Quest'ultima non è totalmente libera, in quanto procede secondo il principio di associazione che agisce sulla base di tre criteri: somiglianza, contiguità e causalità. La nostra mente è portata da questa "dolce forza" ad associare le idee che si presentano simili, contigue o legate ad un nesso causa-effetto.

Le idee che ne derivano sono idee complesse e in esse consiste tutto il nostro sapere. Quanto al grado di certezza di un sapere cosi costruito, Hume ritiene che, mentre nel caso dell'algebra e della matematica si raggiungono verità assolute certe, per quanto riguarda le conoscenze empiriche dobbiamo ritenerle soltanto probabili.
A partire da tali argomentazioni Hume procede a criticare il concetto di causa.

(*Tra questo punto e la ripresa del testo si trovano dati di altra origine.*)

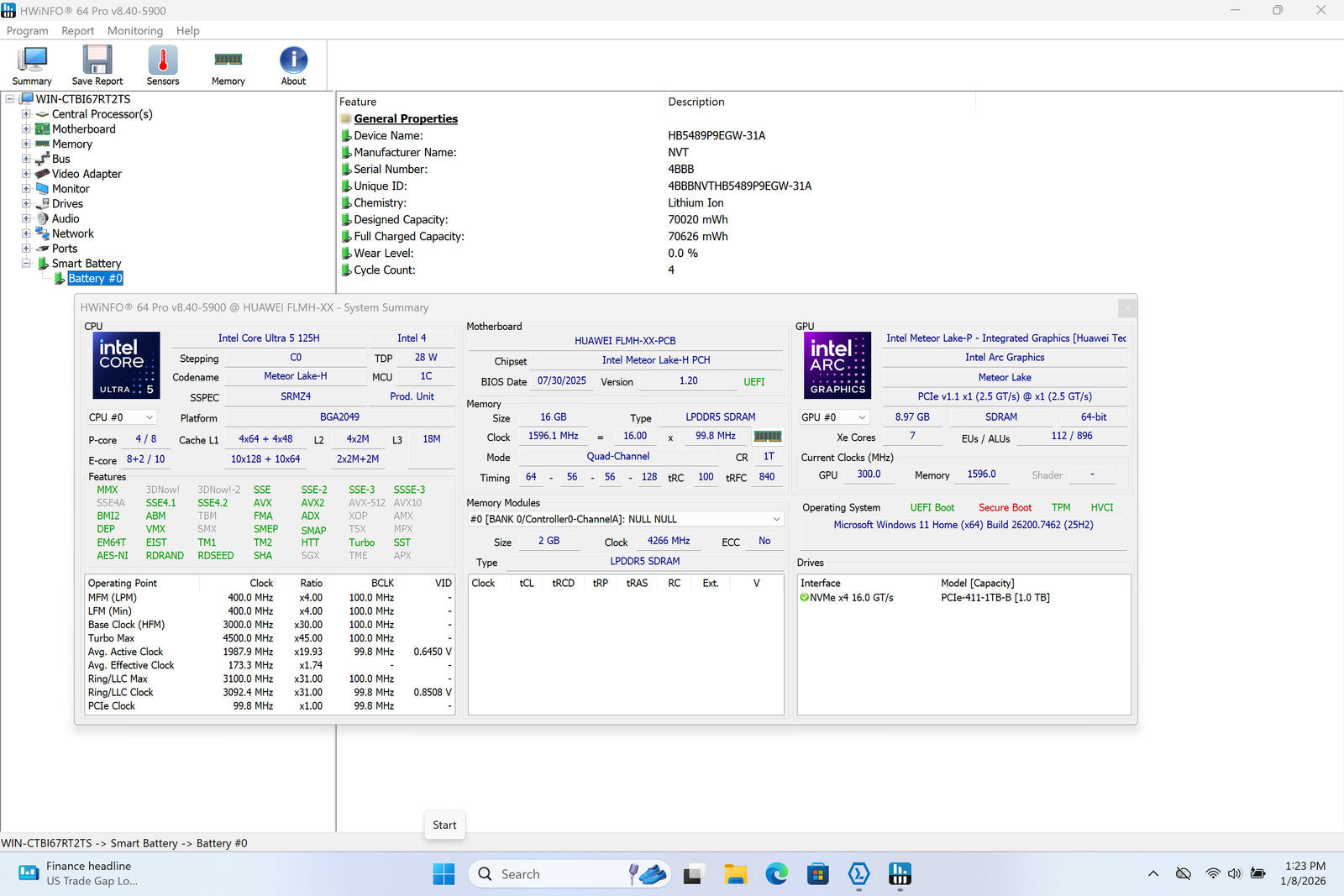Screen dimensions: 1344x896
Task: Click the Intel Core Ultra 5 logo
Action: (x=126, y=365)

Secondo lui la causalità non ha un valore oggettivo, ma è frutto della nostra abitudine a collegare un fenomeno A a un fenomeno B.

In realtà l'esperienza attesta soltanto la contiguità e successione di tali eventi, non la necessità del loro legame casuale. Quest'ultimo è dunque da attribuire ad un attitudine soggettiva e non può essere generalizzato o esteso al futuro. dall'abitudine deriva poi la credenza, cioè la tendenza a considerare esistenti determinate realtà, ad esempio quella del mondo esterno e dell'io. 
Anche per l'idea di sostanza si può osservare quanto rilevato a proposito dell'idea di causa: essa è arbitraria e priva di valore assoluto pervie risiede nell'inclinazione del soggetto a unificare le varie impressioni che si presentano regolarmente connesse nell'esperienza, riferendole ad un ipotetico fondamento sostanziale. 

Per ciò che riguarda la dimensione etica, Hume è convinto che non esistano valori assoluti cui fare riferimento e che la morale debba poggiare sul criterio empirico dell'utilità sociale. infatti, come stabilisce la cosiddetta "legge di Hume", non è possibile dedurre il piano del dover essere, cioè delle prescrizioni, da quello dell'essere, cioè dal piano descrittivo dell'esperienza contingente, in cui si può valutare l'utilità di determinati comportamenti. Ciò non implica una dissoluzione della morale, in quanto Hume ammette l'esistenza di un "senso morale" comune a tutti gli uomini che garantisce la possibilità di individuare principi etici condivisibili.